[[ GIVEN DATA, beginning ]]
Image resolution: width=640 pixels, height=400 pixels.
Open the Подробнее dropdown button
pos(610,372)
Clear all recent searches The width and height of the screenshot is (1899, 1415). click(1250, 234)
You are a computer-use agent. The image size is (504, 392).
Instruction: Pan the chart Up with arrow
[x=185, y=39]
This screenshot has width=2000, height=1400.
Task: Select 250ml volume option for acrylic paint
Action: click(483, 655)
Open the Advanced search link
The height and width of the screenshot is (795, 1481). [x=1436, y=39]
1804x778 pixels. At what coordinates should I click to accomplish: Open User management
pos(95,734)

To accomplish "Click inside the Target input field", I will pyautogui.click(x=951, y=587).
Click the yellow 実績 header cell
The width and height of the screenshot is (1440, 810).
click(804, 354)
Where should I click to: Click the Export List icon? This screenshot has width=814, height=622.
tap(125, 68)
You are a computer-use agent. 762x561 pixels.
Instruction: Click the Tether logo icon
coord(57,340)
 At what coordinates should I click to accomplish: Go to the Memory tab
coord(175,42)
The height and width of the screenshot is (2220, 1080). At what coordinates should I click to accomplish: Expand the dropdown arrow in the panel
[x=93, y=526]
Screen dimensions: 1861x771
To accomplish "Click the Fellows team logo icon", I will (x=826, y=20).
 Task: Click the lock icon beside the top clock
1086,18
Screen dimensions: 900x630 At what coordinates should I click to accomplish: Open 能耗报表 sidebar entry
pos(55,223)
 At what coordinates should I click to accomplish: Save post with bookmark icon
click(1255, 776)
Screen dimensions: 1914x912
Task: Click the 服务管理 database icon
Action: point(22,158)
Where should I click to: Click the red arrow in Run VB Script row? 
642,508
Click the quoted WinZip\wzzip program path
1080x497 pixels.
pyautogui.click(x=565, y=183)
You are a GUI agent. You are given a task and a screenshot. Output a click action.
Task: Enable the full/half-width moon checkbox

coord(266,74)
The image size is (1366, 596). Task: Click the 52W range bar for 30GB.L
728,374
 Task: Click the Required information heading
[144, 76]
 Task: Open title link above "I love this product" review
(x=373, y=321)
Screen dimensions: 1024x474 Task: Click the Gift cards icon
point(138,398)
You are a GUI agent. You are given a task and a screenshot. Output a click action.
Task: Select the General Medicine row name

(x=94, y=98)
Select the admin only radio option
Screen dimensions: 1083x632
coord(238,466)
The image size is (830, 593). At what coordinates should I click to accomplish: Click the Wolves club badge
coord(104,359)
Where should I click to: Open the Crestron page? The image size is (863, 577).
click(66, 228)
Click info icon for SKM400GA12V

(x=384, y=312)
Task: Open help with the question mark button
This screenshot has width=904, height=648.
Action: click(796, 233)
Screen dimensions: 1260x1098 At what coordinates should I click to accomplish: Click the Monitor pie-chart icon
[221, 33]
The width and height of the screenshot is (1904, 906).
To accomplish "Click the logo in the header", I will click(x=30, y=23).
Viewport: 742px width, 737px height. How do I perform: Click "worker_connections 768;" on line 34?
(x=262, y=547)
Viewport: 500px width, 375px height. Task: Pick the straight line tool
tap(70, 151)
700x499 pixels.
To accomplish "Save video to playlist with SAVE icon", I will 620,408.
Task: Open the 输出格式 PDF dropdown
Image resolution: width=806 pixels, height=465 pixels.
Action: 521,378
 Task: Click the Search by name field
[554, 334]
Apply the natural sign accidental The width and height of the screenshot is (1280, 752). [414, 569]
[[ GIVEN DATA, end ]]
# TASK OBJECTIVE:
Return every line of the listing above that contains "computer".

# REPLY:
You are a computer-use agent. The image size is (504, 392).
You are a computer-use agent. 762x561 pixels.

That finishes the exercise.